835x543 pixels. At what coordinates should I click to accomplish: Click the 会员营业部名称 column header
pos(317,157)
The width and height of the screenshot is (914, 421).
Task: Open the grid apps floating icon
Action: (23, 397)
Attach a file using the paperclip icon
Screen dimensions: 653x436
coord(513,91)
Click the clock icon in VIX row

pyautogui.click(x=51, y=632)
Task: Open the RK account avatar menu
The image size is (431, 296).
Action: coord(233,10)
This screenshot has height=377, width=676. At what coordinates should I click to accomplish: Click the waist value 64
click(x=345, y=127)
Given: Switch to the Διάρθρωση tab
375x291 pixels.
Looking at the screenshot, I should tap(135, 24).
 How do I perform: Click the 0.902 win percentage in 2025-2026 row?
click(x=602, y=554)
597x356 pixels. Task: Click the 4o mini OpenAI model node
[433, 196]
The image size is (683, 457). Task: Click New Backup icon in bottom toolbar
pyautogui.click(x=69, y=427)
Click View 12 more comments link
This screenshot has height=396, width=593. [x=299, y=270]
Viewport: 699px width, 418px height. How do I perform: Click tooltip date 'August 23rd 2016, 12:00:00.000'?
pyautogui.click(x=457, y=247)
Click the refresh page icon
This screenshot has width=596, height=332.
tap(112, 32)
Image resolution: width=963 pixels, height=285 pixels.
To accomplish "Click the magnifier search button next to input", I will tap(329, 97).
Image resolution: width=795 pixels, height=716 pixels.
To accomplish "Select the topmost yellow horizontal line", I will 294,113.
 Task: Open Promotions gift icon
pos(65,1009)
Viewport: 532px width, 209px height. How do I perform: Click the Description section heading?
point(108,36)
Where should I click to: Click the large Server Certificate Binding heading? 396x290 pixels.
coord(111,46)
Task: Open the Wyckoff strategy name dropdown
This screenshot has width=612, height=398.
* * *
EXERCISE PROMPT
Search the entries above for lines holding the string "resolution", then report only how many there are.

ANSWER TO THE PROBLEM
2